The present tense of mít ("to have") is one of the easiest paradigms in Czech and one of the most useful. It expresses possession (mám velký dům), but it also carries a whole set of everyday idioms where English uses "to be" — mám hlad ("I'm hungry"), mám pravdu ("I'm right"). So learning these six forms unlocks far more than ownership.
The pleasant surprise is the regularity. Even though the infinitive mít is short and a bit irregular-looking, in the present it behaves like a textbook -á- class verb — the same family as dělat ("to do"). If you already know the -á- class, you already know mít.
This page drills the paradigm and its negatives. For what mít means and its idiom families, see the introduction to mít; for the full multi-tense paradigm, see the mít reference page.
The full present paradigm
| Person | Affirmative | Negative | English |
|---|---|---|---|
| (já) | mám | nemám | I have / don't have |
| (ty) | máš | nemáš | you have / don't have |
| (on / ona / ono) | má | nemá | he/she/it has / doesn't have |
| (my) | máme | nemáme | we have / don't have |
| (vy) | máte | nemáte | you (pl./formal) have / don't have |
| (oni / ony / ona) | mají | nemají | they have / don't have |
Negation could not be simpler: prefix ne- to every form. There is no irregularity here of the kind you met with být's není — mít is regular all the way down.
Mám velký dům.
I have a big house.
Nemáme čas.
We don't have time.
The -á- vowel runs through the whole verb
The long -á- is the signature of this class, and you can hear it in nearly every form: mám, máš, má, máme, máte. Only the 3rd-person plural breaks the pattern slightly, ending in -ají: mají ("they have"). Keep that long vowel clear — clipping mám to a short mam makes you hard to understand.
Máš hezký byt.
You have a nice flat.
Mají dvě děti.
They have two children.
The object of mít stands in the accusative
Whatever you have is a direct object, so it takes the accusative case. This makes mít a perfect everyday drill for accusative endings. With masculine animate nouns the change is most visible — nový pes becomes nového psa:
Mám nového psa.
I have a new dog.
Nemám žádné peníze.
I don't have any money.
Máte volný stůl pro dva?
Do you have a free table for two?
Don't worry about producing every accusative ending perfectly yet — just notice that mít always points to the accusative. The accusative as direct object page lays out the endings.
High-frequency idioms
Several mít expressions are so common they should be learned as whole chunks. Crucially, in many of them Czech uses mít where English uses be.

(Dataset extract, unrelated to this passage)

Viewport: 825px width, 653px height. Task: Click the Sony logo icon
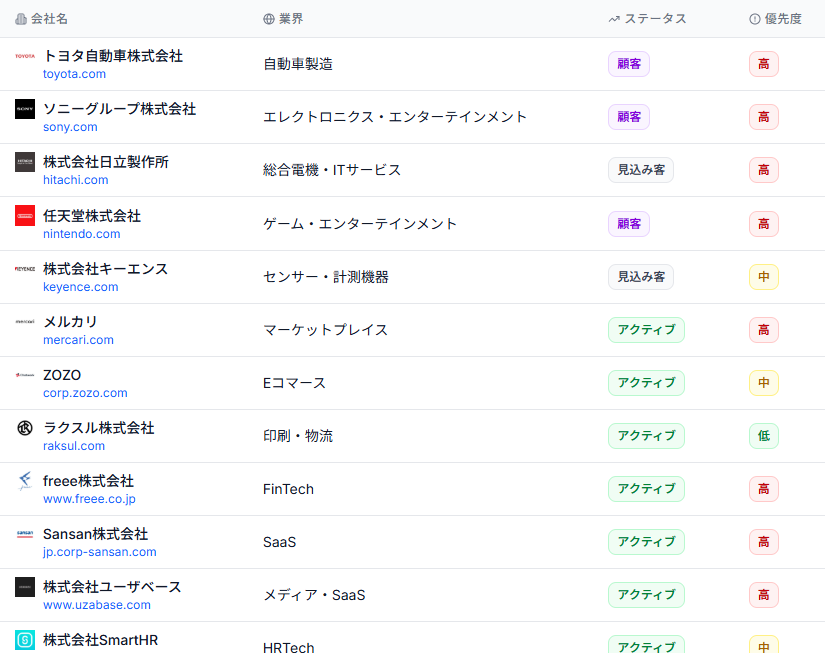pos(25,110)
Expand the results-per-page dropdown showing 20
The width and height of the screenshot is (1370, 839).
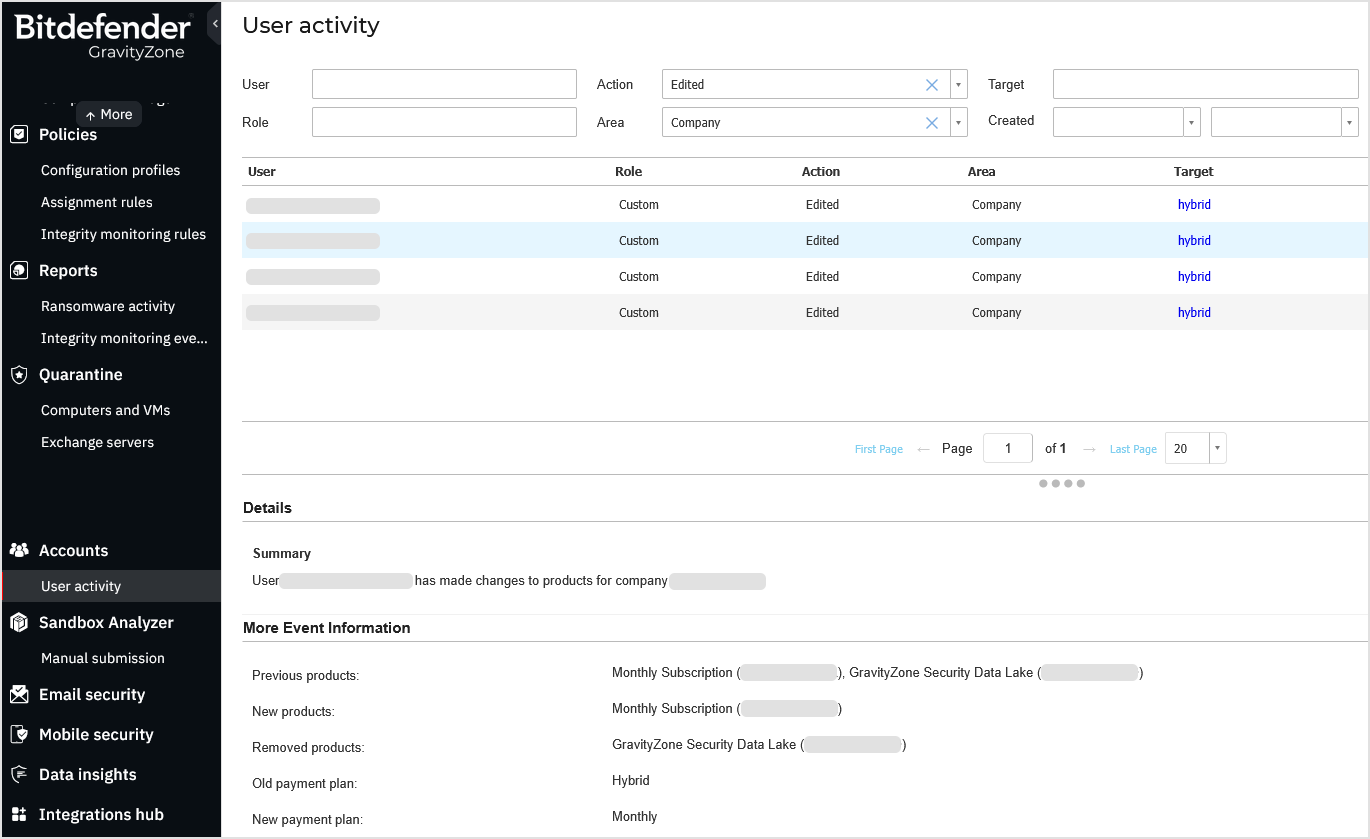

| Czech | Literally | Natural English |
|---|---|---|
| mít hlad | to have hunger | to be hungry |
| mít žízeň | to have thirst | to be thirsty |
| mít pravdu | to have truth | to be right |
| mít rád | to have glad | to like |
| mít se | to have oneself | to be doing / feel |
Máš pravdu, je to moje chyba.
You're right, it's my fault.
Mají se dobře, díky.
They're doing well, thanks.
Máte hlad? Můžeme se najíst.
Are you hungry? We can grab something to eat.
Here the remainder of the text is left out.